As you should know, quantum field theory produces quantum effects - temporary episodes in which particle-antiparticle pairs emerge from the vacuum and disappear shortly afterwards. These quantum effects modify the masses and energies of all objects (aside from other properties). They change the mass of the Higgs (that's why there's the hierarchy problem) and everything else; they move energy levels in the atoms (by the Lamb shift and many other shifts), and many other things.

They also change the energy density of the vacuum. In particular, if you consider Feynman diagrams without any external lines, they determine the quantum mechanics' contributions to the vacuum energy density. Because of the Lorentz symmetry of the original theory, this quantum-generated energy density is automatically promoted to a stress-energy tensor that has to be proportional to the metric tensor - the only invariant tensor with two indices - so the pressure is always "p=-rho", just like for the cosmological constant.

The simplest diagrams without external lines are simple loops (circles) with a particle running in it. They contribute to the vacuum energy density by something proportional to
+-mass4
where "mass" is the rest mass of the corresponding particle species. The bosons contribute positively; the fermions contribute negatively.

The observed value of the cosmological constant, if expressed as the energy density, is approximately equal to
massneutrino4,
i.e. the fourth power of the lightest massive particle we know, a neutrino. This relationship is only approximate - as far as I know. It may be a coincidence but it doesn't have to be a coincidence. (In the "c=hbar=1" units I use, the energy density is energy per cubic distance but the distance is inverse energy, so the units are "energy^4" or "energy^d" in "d" spacetime dimensions.)

To get the finite number above, we may have to choose a regularization scheme, and it seems helpful here to assume dimensional regularization. (But the final result is not too compatible with the observations, anyway, so it's questionable whether the method is really helpful.

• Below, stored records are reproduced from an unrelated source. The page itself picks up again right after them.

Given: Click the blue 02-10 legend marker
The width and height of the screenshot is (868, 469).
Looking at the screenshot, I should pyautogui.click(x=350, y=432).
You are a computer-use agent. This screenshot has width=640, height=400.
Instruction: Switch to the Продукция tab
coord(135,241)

But we will continue to assume that this basic calculation is valid.)

So if the neutrinos were the only particles that would contribute their quantum loops to the cosmological constant, you would get approximately the right vacuum energy density (with a wrong sign because neutrinos, being fermions, contribute a negative amount to the energy density).

However, there are many particle species that are heavier than the neutrinos. In particular, the top quark is approximately 10^{15} times heavier than the lightest neutrino (or the smallest neutrino mass difference; we can't quite measure the absolute neutrino masses today). Because it's the fourth power of the mass that contributes to the vacuum energy density, the top quark loop contributes a negative term that is about 60 orders of magnitude too large.

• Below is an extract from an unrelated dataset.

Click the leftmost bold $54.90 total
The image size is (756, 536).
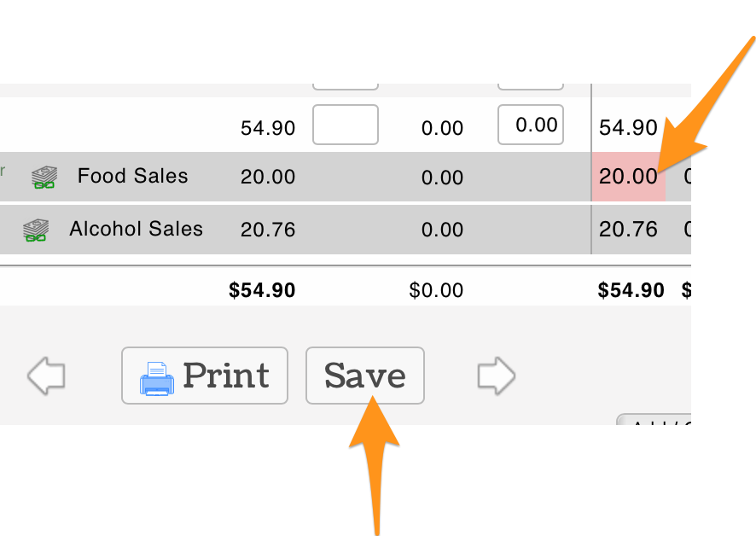(x=262, y=290)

And then you have all the conceivable contributions to the cosmological constant from the "intermediate" particles between the neutrinos (which are OK) and top quarks (which are 60 orders of magnitude too high). Every effect you may imagine - including confinement, Higgs mechanism, and other things - modifies the value of the cosmological constant.

For the Higgs field, for example, it's important to distinguish the potential energy at the local maximum and the minimum. We live at the minimum but the cosmological constant would be vastly (60 orders of magnitude) higher at the local maximum. And it's just the Higgs field.

And as simple particles as the top quark or the Higgs boson give you contributions that are 60 orders of magnitude too high. In fact, the top quark is almost certainly not the heaviest particle in the world. Particles worth the brand "particle" may exist up to the Planck scale which is 15 orders of magnitude heavier than the top quark. (Particles heavier than the Planck scale are black hole microstates.) Clearly, if you include the heaviest, near-Planckian particle species (e.g. the new particles predicted by grand unified theories), you will get contributions to the cosmological constant that are about 120 orders of magnitude too high.

In fact, the observed cosmological constant is equal to "10^{-123}" in the Planck units - a very unnatural pure number.

How is it possible that the sum of all the effects and loops of particles of diverse masses ends up being so tiny, comparable to the contribution of the lightest neutrino which is ludicrously lighter than the Planck scale?

Supersymmetry

You may have noticed that the contributions of the bosons are positive while the contributions of the fermions are negative. Can you cancel them?

Well, a problem is that the masses of the bosons are some random numbers, and the masses of the fermions are other random numbers. There's no reason for them to cancel exactly or almost exactly. 3-6+9-15+48-98 has a chance to be zero but it's probably not zero.

Things change if you have unbroken supersymmetry. If supersymmetry is unbroken, each boson has a fermionic partner and vice versa. The masses of both partners exactly match. When it's so, it follows that the total quantum correction to the cosmological constant vanishes. (You may still need to be careful about a "classical" term that could have been nonzero to start with. In my opinion, it's rather reasonable to expect or require that the classical term has to be zero in realistic vacua.)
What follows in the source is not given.